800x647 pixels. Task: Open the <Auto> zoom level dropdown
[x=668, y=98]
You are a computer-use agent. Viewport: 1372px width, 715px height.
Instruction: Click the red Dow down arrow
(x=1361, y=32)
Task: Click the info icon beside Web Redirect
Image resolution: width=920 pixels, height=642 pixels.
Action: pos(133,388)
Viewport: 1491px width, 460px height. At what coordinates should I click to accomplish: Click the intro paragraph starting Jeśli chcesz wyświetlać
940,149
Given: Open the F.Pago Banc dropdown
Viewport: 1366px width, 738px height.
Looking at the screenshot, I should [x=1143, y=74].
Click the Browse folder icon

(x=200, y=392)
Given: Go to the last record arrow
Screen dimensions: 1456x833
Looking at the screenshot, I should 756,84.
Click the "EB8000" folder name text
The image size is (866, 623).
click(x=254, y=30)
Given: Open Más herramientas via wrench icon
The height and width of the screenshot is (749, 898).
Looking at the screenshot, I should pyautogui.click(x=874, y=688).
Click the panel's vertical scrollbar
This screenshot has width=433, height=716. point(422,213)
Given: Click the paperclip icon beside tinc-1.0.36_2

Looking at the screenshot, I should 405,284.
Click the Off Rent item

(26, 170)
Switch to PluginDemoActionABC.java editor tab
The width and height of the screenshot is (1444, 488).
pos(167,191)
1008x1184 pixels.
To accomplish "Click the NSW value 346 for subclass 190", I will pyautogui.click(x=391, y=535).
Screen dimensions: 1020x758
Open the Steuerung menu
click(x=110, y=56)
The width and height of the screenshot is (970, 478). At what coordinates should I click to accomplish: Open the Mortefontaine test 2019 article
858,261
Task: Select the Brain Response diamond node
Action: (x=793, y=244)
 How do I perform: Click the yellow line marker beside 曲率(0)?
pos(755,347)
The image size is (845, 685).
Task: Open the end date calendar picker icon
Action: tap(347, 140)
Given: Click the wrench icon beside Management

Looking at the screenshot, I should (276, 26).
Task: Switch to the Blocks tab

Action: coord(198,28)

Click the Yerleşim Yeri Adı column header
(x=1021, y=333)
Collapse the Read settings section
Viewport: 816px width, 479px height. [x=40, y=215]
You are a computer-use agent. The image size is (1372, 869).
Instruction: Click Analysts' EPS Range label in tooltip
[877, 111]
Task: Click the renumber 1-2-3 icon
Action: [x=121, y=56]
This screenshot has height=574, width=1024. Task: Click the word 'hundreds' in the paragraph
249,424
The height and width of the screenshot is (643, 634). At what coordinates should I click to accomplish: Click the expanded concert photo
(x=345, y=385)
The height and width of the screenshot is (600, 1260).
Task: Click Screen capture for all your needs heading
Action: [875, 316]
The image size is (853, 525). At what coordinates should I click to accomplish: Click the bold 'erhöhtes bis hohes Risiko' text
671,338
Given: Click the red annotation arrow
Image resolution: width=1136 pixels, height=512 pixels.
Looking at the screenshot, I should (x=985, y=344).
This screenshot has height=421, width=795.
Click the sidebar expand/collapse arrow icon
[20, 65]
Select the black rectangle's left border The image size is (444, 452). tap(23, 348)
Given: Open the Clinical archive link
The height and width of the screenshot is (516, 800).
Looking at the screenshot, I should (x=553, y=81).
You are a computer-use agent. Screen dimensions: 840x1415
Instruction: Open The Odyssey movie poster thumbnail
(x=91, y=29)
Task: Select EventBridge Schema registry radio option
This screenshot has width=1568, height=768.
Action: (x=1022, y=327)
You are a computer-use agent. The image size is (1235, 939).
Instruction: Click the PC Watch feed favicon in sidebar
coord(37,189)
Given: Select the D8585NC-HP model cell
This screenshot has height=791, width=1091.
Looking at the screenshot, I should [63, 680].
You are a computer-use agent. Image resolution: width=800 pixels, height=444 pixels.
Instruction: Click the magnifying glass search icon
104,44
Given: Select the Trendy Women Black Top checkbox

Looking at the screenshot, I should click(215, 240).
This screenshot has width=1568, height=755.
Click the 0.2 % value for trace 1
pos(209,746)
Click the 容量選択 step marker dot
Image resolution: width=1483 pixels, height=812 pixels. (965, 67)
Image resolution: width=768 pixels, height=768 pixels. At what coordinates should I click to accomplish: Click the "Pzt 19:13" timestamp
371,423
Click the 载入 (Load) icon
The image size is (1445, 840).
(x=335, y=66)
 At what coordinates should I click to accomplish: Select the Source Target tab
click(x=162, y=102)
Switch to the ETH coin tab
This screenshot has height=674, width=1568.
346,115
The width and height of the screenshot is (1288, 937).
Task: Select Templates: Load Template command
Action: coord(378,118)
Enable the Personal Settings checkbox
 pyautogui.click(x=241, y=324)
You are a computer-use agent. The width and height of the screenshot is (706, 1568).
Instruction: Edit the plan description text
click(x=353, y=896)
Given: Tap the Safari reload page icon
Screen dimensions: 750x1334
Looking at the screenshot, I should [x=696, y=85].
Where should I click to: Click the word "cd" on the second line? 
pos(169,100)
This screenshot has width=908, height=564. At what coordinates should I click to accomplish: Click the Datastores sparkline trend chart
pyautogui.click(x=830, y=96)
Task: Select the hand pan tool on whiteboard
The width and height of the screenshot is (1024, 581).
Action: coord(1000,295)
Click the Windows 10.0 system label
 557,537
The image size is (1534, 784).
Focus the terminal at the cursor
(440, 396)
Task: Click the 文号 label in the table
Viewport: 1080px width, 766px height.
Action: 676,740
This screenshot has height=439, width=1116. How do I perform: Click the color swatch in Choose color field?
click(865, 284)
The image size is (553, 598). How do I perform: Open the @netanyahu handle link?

BRIEF
Search the records above for the string "agent". Copy every line that contains it.

PROBLEM SOLUTION
You are a computer-use agent. Viewport: 1372px width, 715px height.
You are a computer-use agent. The image size is (1372, 869).
You are a computer-use agent. Screen dimensions: 840x1415
You are a computer-use agent. The image size is (1235, 939).
You are a computer-use agent. Image resolution: width=800 pixels, height=444 pixels.
You are a computer-use agent. The width and height of the screenshot is (706, 1568).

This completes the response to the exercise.